Dr Prem said hospitals often receive significant attention in the healthcare sector due to their large scale and lucrative profit margins, making them attractive targets for expansion.

"However, when viewing healthcare as a system, the US stands out.

"With healthcare accounting for nearly 20 per cent of the gross domestic product, the US exemplifies the immense scale and importance of the healthcare industry," he added.

Twenty years ago, the US implemented payment systems for insurance and Medicare via the Centers for Medicare and Medicaid Services (CMS).

"Recognising the potential cost burden of hospital-based care, CMS incentivised hospitals to shift certain procedures to ambulatory surgical centres.

"For instance, procedures like total knee replacements, typically conducted as inpatient surgeries in many countries, are now performed on an outpatient basis in ambulatory centres in the US. Patients undergo surgery in the morning and return home the same day." 

An ambulatory surgical centre accommodates patients for less than 24 hours, with patients typically discharged  at the end of the day.

Dr Prem explained that the shift now was for procedures such as total knee replacements, where patients require physiotherapy, to transition to community-based care.

"This shift enables patients to receive follow-up care at home, including assistance from nurse physiotherapists for walking exercises with a walker.

"In the US, many procedures are now safely performed in ambulatory surgical centres, a trend also observed in Singapore, Hong Kong and other advanced economies.

"This underscores the importance of considering ambulatory care models in healthcare planning," said Dr Prem.

He noted that in the future, with an ageing population, there will be a shift towards home-based care or aged homes following hospitalisation.

Patients will receive care in the comfort of their homes, with mobile nurses monitoring vital signs, checking wounds and providing physiotherapy as needed.

"This shift towards the healthcare continuum becomes crucial as hospitals become increasingly expensive."

The group has two ACCs in Singapore, with another three clinics and ACCs in Hong Kong.

It plans to grow the number of ACCs in Singapore by another two by 2028 and six clinics and ACCs in Hong Kong by 2028.

For a market such as Singapore which no longer allows for inorganic growth for IHH Healthcare, due to its dominant position, this strategy is especially important. 

Contributing some RM1.6 billion Ebitda in the financial year 2023, Singapore stands as its strongest market, with higher case intensity from complex treatments.

 

 

Managing China

Of all its markets Dr Prem admits, China, a country in which private healthcare is a fairly new phenomenon, will need more management time.

"During the Covid-19 pandemic, private healthcare thrived, benefiting from the presence of expatriates and foreigners with private insurance.

"However, China's emergence from the pandemic was later than other regions, coupled with economic challenges such as banking issues and property concerns, affecting stability," he added.

Dr Prem observed that with the return of expatriates and foreigners post-Covid, concerns emerged over the viability of a business model centred solely on catering to this demographic group.

"I always ask myself, can you go into a country just to serve expatriates and foreigners?

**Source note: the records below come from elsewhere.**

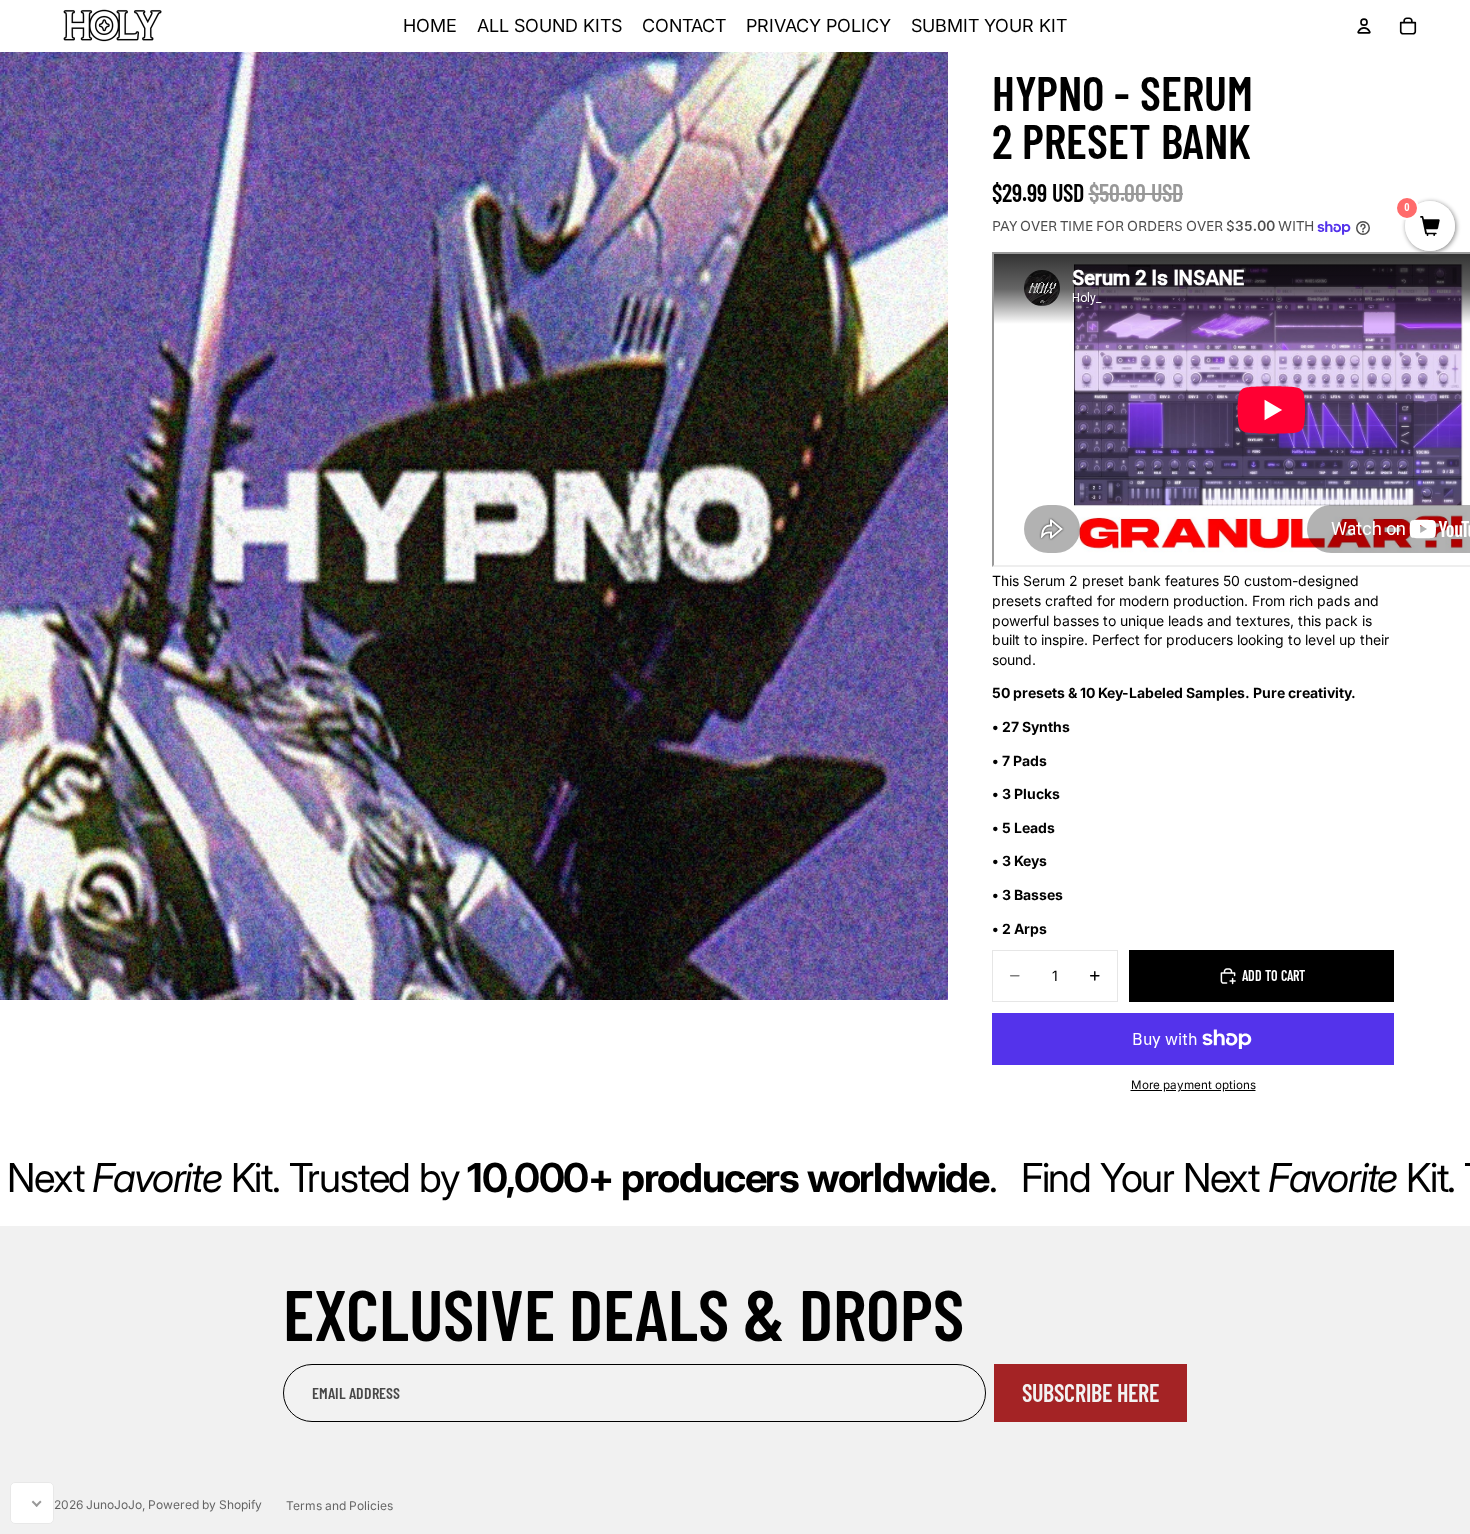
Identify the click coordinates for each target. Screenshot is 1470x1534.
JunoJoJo (114, 1504)
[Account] (1364, 26)
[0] (1430, 228)
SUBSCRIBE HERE (1090, 1392)
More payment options (1193, 1085)
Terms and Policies (339, 1505)
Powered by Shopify (205, 1504)
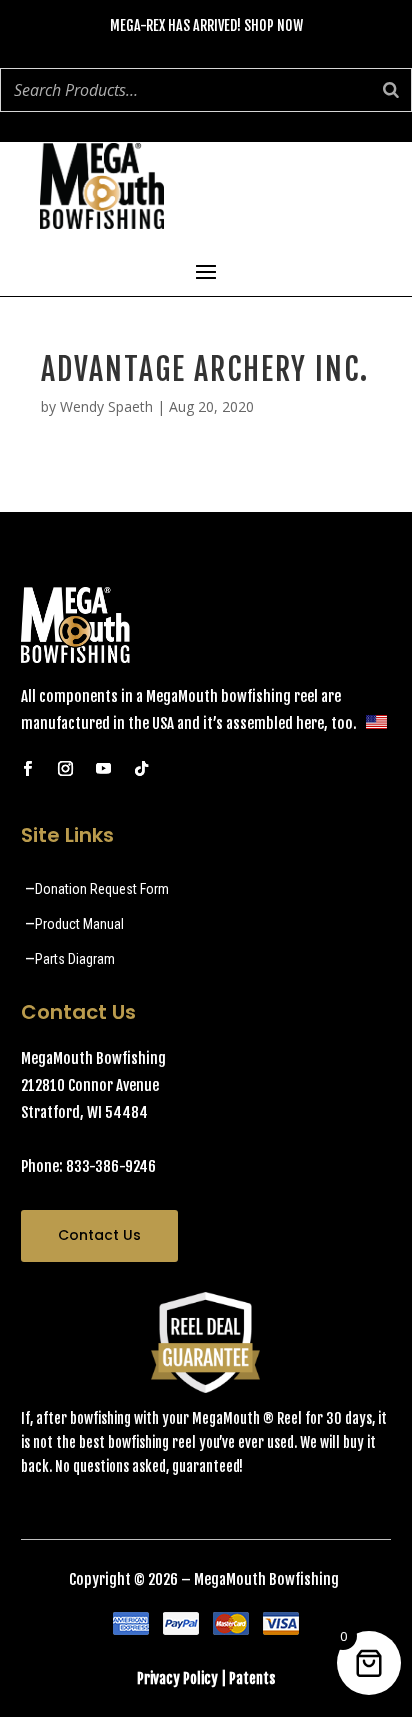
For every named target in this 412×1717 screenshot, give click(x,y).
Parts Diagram (75, 959)
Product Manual (79, 924)
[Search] (391, 90)
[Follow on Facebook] (28, 769)
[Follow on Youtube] (104, 769)
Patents (252, 1678)
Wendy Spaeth (106, 406)
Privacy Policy (177, 1678)
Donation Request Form (102, 889)
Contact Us (99, 1235)
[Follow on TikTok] (142, 769)
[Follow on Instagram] (66, 769)
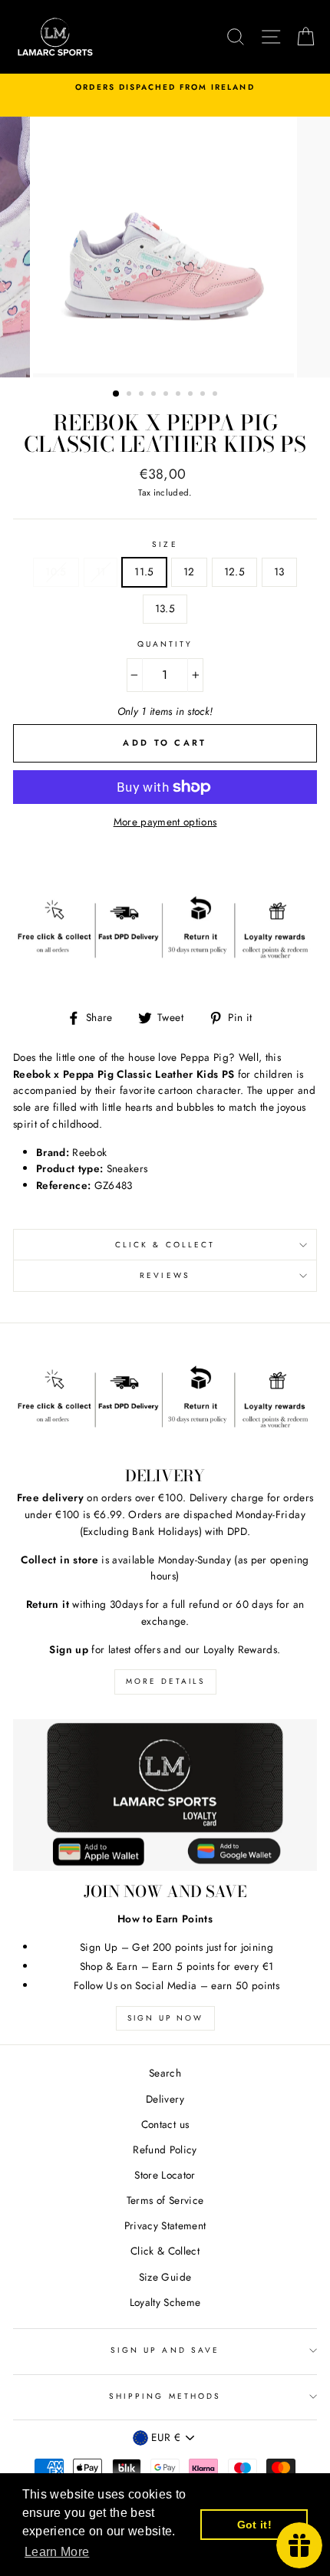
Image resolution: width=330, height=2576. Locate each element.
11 (101, 571)
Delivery (165, 2099)
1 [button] (116, 394)
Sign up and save (165, 2350)
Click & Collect (165, 1244)
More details (165, 1681)
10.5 (55, 571)
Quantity (165, 644)
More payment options (165, 821)
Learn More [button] (57, 2551)
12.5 (234, 571)
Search (165, 2072)
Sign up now (165, 2018)
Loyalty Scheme (165, 2302)
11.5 (143, 571)
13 (279, 571)
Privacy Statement (165, 2225)
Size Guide (165, 2276)
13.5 (165, 608)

That cannot be a business model. So we still have to go to China or any country to serve the local population," he clarified.

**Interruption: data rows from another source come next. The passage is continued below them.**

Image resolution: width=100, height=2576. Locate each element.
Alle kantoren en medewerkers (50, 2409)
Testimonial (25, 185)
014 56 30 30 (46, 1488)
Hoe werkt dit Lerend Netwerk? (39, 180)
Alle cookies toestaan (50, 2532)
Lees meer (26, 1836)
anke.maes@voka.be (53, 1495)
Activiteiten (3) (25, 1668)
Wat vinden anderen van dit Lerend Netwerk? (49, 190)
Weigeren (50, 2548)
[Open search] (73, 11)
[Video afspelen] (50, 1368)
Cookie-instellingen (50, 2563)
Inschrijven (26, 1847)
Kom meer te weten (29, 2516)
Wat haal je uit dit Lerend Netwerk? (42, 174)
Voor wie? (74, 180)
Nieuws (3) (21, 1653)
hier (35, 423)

This is where public and private collaborations come in, drawing inspiration from similar efforts observed in countries like Malaysia, Singapore and Hong Kong.

"Recognising global pressures on public healthcare systems, many countries are incentivising collaboration with private healthcare providers.

"Discussions with Chinese authorities are ongoing to explore such collaborations."

The China market contributed an Ebitda of RM74.5 million to the group in financial year 2023.